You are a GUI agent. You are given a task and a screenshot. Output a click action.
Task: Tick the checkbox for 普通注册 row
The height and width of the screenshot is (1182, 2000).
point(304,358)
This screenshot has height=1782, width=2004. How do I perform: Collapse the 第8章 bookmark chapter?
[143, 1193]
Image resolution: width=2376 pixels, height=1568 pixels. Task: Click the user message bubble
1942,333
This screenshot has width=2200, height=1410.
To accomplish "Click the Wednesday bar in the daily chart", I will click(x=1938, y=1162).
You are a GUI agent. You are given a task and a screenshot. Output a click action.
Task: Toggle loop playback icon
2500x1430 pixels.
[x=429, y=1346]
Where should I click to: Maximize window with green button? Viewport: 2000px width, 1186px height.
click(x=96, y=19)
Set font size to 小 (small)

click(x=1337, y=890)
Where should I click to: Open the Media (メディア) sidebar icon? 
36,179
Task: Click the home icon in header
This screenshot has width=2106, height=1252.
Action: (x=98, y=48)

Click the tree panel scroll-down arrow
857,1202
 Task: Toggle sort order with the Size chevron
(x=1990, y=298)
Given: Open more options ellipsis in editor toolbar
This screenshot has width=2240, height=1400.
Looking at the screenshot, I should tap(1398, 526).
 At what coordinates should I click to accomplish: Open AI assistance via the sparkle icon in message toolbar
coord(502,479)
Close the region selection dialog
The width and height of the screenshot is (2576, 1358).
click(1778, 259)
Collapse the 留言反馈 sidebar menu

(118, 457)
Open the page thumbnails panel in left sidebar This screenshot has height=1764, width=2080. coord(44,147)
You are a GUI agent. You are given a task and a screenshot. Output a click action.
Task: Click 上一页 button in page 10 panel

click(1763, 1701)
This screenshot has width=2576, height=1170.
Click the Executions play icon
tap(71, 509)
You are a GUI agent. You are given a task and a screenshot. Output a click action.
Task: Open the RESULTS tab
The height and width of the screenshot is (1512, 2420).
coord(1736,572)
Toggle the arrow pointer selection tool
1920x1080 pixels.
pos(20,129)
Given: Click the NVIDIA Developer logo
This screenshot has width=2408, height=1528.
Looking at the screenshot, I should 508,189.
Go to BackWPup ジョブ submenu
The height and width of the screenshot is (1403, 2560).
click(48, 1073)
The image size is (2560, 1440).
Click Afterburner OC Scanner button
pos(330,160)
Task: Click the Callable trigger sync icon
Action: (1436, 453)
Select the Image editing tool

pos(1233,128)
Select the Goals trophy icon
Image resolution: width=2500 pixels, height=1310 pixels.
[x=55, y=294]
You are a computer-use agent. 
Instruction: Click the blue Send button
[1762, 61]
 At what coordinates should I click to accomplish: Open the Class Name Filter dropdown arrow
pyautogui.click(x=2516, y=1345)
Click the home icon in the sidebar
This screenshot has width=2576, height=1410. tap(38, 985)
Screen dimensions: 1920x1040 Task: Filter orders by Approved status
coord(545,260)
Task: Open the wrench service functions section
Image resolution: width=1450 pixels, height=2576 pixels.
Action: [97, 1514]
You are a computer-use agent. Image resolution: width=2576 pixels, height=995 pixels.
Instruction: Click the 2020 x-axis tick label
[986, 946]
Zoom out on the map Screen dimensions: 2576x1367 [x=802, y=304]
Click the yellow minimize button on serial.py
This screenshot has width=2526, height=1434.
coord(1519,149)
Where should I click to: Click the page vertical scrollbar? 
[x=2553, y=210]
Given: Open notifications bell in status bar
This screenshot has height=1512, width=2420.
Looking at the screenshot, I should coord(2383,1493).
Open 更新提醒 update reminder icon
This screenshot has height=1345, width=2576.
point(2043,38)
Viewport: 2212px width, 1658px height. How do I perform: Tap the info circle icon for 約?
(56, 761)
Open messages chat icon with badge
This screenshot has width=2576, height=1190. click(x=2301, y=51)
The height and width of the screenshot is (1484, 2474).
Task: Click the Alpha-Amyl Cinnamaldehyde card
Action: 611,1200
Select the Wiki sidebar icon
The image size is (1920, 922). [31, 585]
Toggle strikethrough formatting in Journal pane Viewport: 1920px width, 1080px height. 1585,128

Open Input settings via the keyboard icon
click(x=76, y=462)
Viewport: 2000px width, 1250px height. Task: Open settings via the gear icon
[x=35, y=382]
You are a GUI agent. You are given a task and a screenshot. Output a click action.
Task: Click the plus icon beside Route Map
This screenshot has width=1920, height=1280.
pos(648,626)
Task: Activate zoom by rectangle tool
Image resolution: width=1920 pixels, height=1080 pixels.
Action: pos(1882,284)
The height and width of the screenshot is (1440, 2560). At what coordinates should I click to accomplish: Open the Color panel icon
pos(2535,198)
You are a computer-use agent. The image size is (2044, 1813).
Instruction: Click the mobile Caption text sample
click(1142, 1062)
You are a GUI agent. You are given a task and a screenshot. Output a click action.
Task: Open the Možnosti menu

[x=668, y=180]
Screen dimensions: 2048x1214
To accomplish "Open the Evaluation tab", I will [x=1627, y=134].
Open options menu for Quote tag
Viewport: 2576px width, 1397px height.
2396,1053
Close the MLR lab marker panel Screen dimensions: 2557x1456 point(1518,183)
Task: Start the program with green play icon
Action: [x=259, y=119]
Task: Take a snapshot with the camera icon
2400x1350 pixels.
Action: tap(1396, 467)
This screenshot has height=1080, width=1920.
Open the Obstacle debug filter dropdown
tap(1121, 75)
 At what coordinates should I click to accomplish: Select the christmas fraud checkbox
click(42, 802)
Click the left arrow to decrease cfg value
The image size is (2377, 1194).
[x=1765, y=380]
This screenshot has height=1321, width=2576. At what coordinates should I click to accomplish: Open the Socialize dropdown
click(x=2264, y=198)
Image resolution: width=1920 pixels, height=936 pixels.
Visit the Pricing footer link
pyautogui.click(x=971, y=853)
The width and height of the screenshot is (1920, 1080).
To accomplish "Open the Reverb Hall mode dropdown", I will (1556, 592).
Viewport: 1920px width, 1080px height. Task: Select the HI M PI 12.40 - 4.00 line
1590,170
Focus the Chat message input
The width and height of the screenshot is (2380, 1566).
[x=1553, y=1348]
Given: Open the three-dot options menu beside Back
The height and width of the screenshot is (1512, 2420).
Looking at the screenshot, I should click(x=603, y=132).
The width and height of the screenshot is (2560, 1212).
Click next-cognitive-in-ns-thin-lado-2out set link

▶ Task item
Everything from the first line of the records above through the line containing "Task: Click the home icon in header" should be restated word for word; leave out all other lines.

▶ Exercise response
You are a GUI agent. You are given a task and a screenshot. Output a click action.
Task: Tick the checkbox for 普通注册 row
The height and width of the screenshot is (1182, 2000).
point(304,358)
This screenshot has height=1782, width=2004. How do I perform: Collapse the 第8章 bookmark chapter?
[143, 1193]
Image resolution: width=2376 pixels, height=1568 pixels. Task: Click the user message bubble
1942,333
This screenshot has width=2200, height=1410.
To accomplish "Click the Wednesday bar in the daily chart", I will click(x=1938, y=1162).
You are a GUI agent. You are given a task and a screenshot. Output a click action.
Task: Toggle loop playback icon
2500x1430 pixels.
[x=429, y=1346]
Where should I click to: Maximize window with green button? Viewport: 2000px width, 1186px height.
click(x=96, y=19)
Set font size to 小 (small)

click(x=1337, y=890)
Where should I click to: Open the Media (メディア) sidebar icon? 
36,179
Task: Click the home icon in header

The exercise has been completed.